Ambiguous guidance to crews meant the pilots of a Jazz turboprop did not realise their approach was unstable before it landed short at Sault Ste Marie, striking light fixtures and damaging the aircraft.
Canadian Transportation Safety Board investigators found that the Bombardier de Havilland Dash 8-100’s crew opted for a VOR/DME approach to runway 30, owing to deteriorating visibility, and had identified an approach speed of 101kt.
But the runway subsequently became visible as the aircraft descended through 3,000ft and the crew was approved to continue the approach visually.
As it descended from the final approach fix, on the 3° slope, it decelerated from 204kt to 181kt as it approached 1,500ft, and the throttle levers were subsequently set to ‘idle’.
The crew had been informed that winds were gusting up to 29kt and localised weather conditions were reducing the runway visual range.
Investigators state that the aircraft maintained a 3° path between 1,000ft and 500ft as the airspeed declined from 148kt to 122kt, significantly above the target.
The crew had varied the torque setting to cope with wind conditions, and the aircraft was still flying at 124kt as it reached 200ft, and the captain – who was flying – reduced torque to idle.
As a result, the airspeed rapidly declined and the descent steepened, causing the Dash 8 to drift below the approach path. The deterioration in visibility meant the pilots lost visual references below 200ft, but they chose to continue the approach.
Torque was increased at 20ft but the aircraft touched down 450ft before the runway threshold, at a speed of 94kt, with an impact of 2.32g. The nose-gear hit an approach light 300ft ahead of the threshold.
The aircraft suffered “significant” damage arising from the hard landing and the light collision, says the inquiry, requiring replacement of the main landing-gear as well as the nose-gear and its doors.

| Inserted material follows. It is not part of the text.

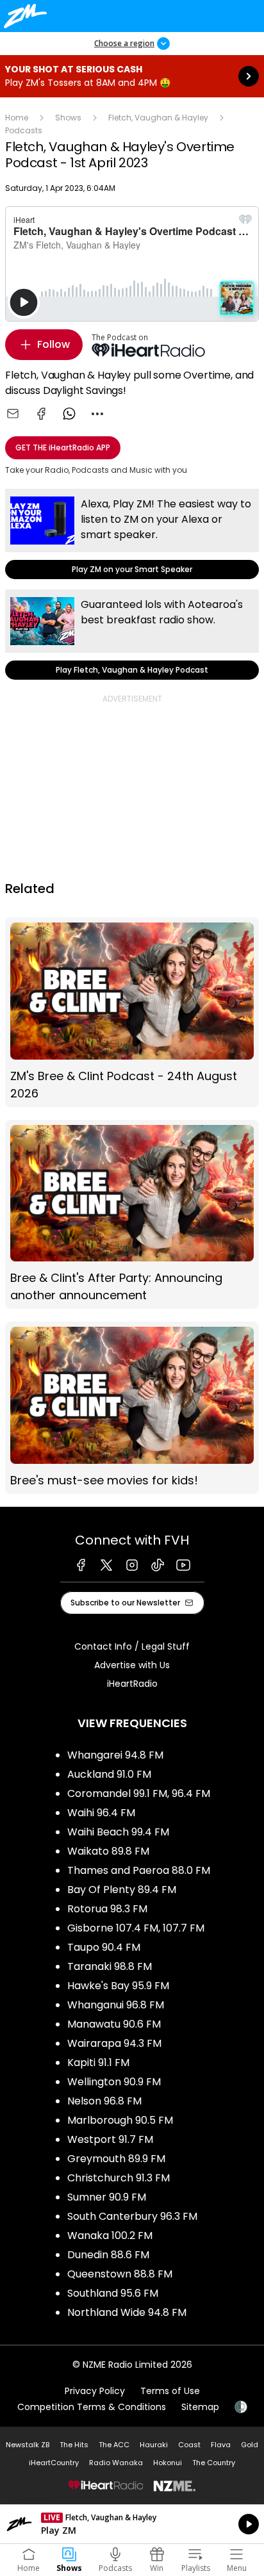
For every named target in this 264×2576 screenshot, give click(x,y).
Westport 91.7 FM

Investigators probing the 24 February 2015 event found that the crew had set the target approach speed in accordance with Jazz operating procedures.
But the inquiry says this speed is “being interpreted” as a target to which crews should decelerate, from 120kt, once the aircraft is below 500ft.
“As a result the majority of examined approaches, including the occurrence approach, were unstable, due to this deceleration,” it states.
The crew involved in the short landing “did not recognise” that the approach was unstable, owing to “ambiguity” in the operator’s guidance and uncertainty over the required speeds.
While the loss of visual references – particularly that of the precision approach path indicator lights – should have prompted a go-around, says the inquiry, the crew instead continued the approach, and the steepened descent went “unnoticed and uncorrected”.